* [PASSAGE SHOWN]
Right in the Head

Oct 5th, 2010

by Alexis Novak

I have these critical parenting moments when a little voice yells something is WRONG over and over in my head even though everything logical disagrees with her.  But since I am the Queen of Mommy Angst and she yells at me often, I have trouble differentiating between when I should listen to her and when I should shove a giant brownie in her mouth to shut her up.

Sadly, baked goods only work temporarily and you have to deal with the voice of Maternal Instinct sooner or later as she is one determined beeyatch.

My current crisis is a story that begins last Valentine’s Day, when my sweet little “Peachy” was born. Remember Freddy Kruegger? My second birth tale was exactly like that.

At my brand new and highly understaffed hospital, triage nurses urged me to go home after they checked me in. There were two emergencies that Saturday night and they didn’t want to deal with someone boring and time-consuming like me, a very long laborer whose cervix is slow to do its job.  Altruistically, I understood I was lowest woman on the totem pole, but who feels altruistic when their contractions start? I didn’t want to come back six hours later while the inevitable loomed. My busy obstetrician was the only one on the wing and was training residents through these emergencies. My 12 year old Labor and Delivery nurse was pumped by the emergencies as her learning experience and wanted me to “labor down” while I was 9.5 then 10 cm, which apparently meant that she was going to leave me and not come back for an hour and a half. Oh! And the best part of all? Two totally ineffective epidurals that didn’t make a dent in my pain left me acting like the chick in The Exorcist. I was punching the bedrails and anything else within reach because I couldn’t escape my body. How could it have been healthy for my baby to be stuck like this? I was desperate to make sure she was okay. I worried that she might die. This is what Maternal Instinct kept screaming to me. In fact, the chord was around Peachy’s neck.

* [AVAILABLE DATA]
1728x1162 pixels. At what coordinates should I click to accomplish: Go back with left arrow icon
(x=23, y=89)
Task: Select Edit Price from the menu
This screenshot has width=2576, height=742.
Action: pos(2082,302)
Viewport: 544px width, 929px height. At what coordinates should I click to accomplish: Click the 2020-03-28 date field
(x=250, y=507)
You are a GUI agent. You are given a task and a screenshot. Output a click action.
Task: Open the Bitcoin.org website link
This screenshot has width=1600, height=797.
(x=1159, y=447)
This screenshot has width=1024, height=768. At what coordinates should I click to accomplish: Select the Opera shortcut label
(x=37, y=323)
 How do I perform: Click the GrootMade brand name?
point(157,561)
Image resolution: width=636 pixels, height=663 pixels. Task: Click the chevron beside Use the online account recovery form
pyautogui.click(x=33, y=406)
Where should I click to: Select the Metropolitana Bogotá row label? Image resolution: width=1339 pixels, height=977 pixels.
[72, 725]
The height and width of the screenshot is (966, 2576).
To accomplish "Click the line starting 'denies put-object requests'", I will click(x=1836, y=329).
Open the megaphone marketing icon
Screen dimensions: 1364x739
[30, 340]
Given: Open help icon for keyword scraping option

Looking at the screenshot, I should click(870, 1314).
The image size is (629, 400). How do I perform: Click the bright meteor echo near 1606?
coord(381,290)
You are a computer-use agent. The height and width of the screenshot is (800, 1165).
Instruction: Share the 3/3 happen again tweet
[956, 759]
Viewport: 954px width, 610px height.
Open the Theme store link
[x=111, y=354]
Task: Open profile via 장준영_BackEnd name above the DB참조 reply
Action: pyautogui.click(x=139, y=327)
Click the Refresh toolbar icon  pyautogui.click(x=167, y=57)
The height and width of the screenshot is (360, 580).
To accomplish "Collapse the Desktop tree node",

* [PROBLEM 1]
Answer these questions about the essay on Peachy's birth:
(a) On what date was the essay posted?
(b) On what holiday was Peachy born?
(c) How many epidurals did the writer receive during the labor?
* [PROBLEM 2] Can you write what comes next in the essay on Peachy's birth, starting after its final sentence?

* [TASK OUTPUT 1]
(a) Oct 5th, 2010
(b) Valentine's Day
(c) Two

* [TASK OUTPUT 2]
Though she was born a beautiful babe, my daughter’s head was never quite symmetrical. The doctor said she had a fine APGAR score. But she has one “normal” right side and then on the other side her skull bulges out subtly above her ear and continues towards the back of her head. As she has grown it’s became more pronounced. This is compounded by her sleeping on this side of her head which has flattened out her left cheekbone. I could see it in pictures, when her left eye starting drooping down like it was being pulled back a few months ago.  The voice started getting louder and louder.

Her pediatrician ordered a CTscan.  A 3D scan.  A specialist. A physical therapy evaluation.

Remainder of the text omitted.